Meta-analysis results of the change in arbuscular mycorrhizal fungi colonization of cash crop roots in response to fall/winter cover cropping from field experiments in five continents. Error bars represent 95% confidence intervals. Omnibus tests of significance for moderator variables are shown on the left (NS: ‘not significant’). The number of observations in each category is shown in parentheses. [Colour figure can be viewed at wileyonlinelibrary.com]

Across all observations, alternative tillage increased colonization of cash crop roots by 27·0% (95% CI: 14·4–41·0) relative to conventional tillage (Fig. 3). Median colonization rates across all observations were 38 and 29% for low-intensity vs. conventional tillage, respectively (Fig. S2). The strongest influence on the magnitude of change was the type of alternative tillage. No-till increased colonization by 30·3% (95% CI: 17·3–44·8), which was similar to shallow inversion and ridge tillage but higher than the 11·2% (95% CI: −1·5 to 25·6) change for non-inversion tillage. Maize and small grain cash crops had less of a change in root colonization than legumes or other cash crops (e.g. sorghum, flax or cotton). The presence of a prior cover crop affected how AMF colonization responded to alternative tillage, increasing colonization by 41·5% (95% CI: 24·0–61·5) compared to 23·8% (95% CI: 11·7–37·2) when no cover crop was present. All cover crops grown in field studies comparing tillage treatments were AM legumes (e.g. hairy vetch Vicia villosa Roth). The sampling stage of roots did not affect the change in colonization. Whereas the overall effect of soil texture was not significant, colonization in heavy (i.e. clayey) soils showed no change from alternative tillage, whereas changes occurred in colonization in light and loam textured soils (Fig. 3). The type of conventional tillage did not affect the change in colonization, although only a small number of trials were shallow inversion (Fig. 3).

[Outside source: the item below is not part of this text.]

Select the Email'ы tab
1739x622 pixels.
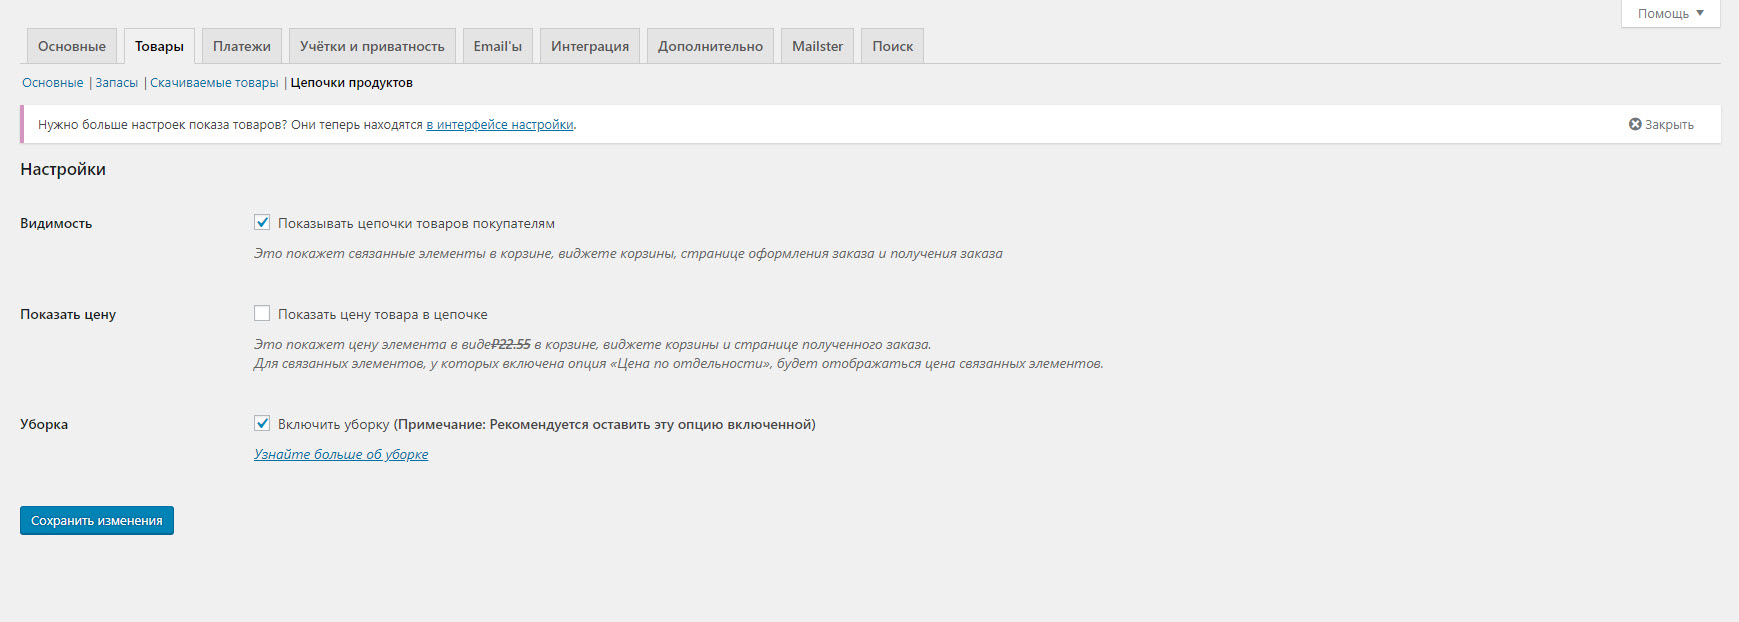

Richness of AMF taxa increased by 11·3% (95% CI: 1·0–22·6) in alternative tillage regimes compared to conventional tillage (Table 1). A metric of diversity, the Shannon Index, was not significantly different for AMF taxa in alternative vs. conventional tillage regimes. Within the set of studies reporting effects on AMF community composition or diversity, alternative tillage increased AMF abundance by 60·5%, as measured primarily by spore counts in soil, although the response was highly heterogeneous (95% CI: 15·5–123·0).

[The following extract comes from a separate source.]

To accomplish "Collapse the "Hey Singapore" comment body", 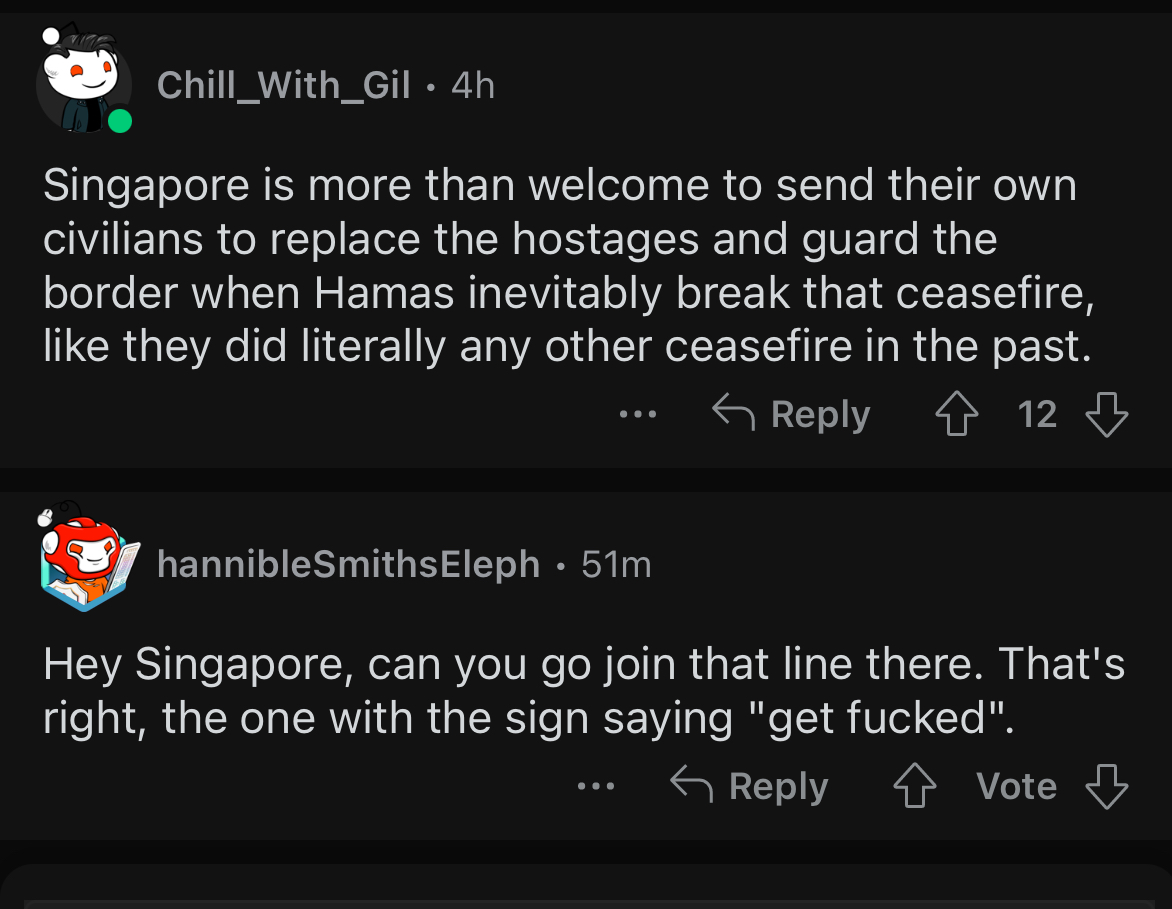I will click(x=580, y=690).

Table 1. Response ratios and 95% confidence intervals (CI) for arbuscular mycorrhizal fungi abundance, community richness and diversity (the Shannon Index) in response to alternative tillage from field experiments. Response ratios that do not overlap zero are considered significant

	Response ratio estimate	95% CI lower bound	95% CI upper bound	Number of observations (n)	Number of studies
Abundance	0·4730	0·1441	0·8019	25	9
Richness	0·1072	0·0103	0·2040	15	9
Diversity (Shannon)	0·0256	−0·0673	0·1186	13	7

Discussion

Although it is often stated that reducing soil disturbance and bare fallows increases AM formation (Gosling et al. 2006; de Vries & Bardgett 2012; Schipanski et al. 2014), a lack of a systematic analysis of results across field studies have precluded decisive conclusions about the relative efficacy of these interventions, and the key management and soil factors that moderate their effect. The results of this meta-analysis show that across replicated field studies from five continents, less intensive tillage and winter cover cropping similarly increased AM formation in summer annual cash crop roots by ~30%. These results suggest that farmers could optimize combinations of tillage and cover crops that most enhance AM formation, particularly with no-till systems and legume cover crops. But importantly, cover crops increased AM formation similarly whether tillage was used or not, suggesting that the continuity of root associations with cover crops is at least as important for AM formation as decreasing disturbance. This is a significant finding, especially for agricultural systems that may rely more heavily on services provided by AM, for instance organic management (Gosling et al. 2006) or low-input systems used by most of the world's farmers (Cardoso & Kuyper 2006). In such systems, tillage is often required for weed control and incorporation of organic matter into the soil (Smukler et al. 2008). When a cover crop, especially a legume, is used in these systems, then AM formation in the cash crop apparently can withstand some tillage. Although AMF colonization rates are widely measured, their relationship with actual functions remains unclear (Lekberg & Koide 2005), so future work that uses innovative approaches like non-AM plant mutants (Watts-Williams & Cavagnaro 2015) will be needed to determine decisively how and when these changes are linked to enhancements in ecosystem services like crop productivity.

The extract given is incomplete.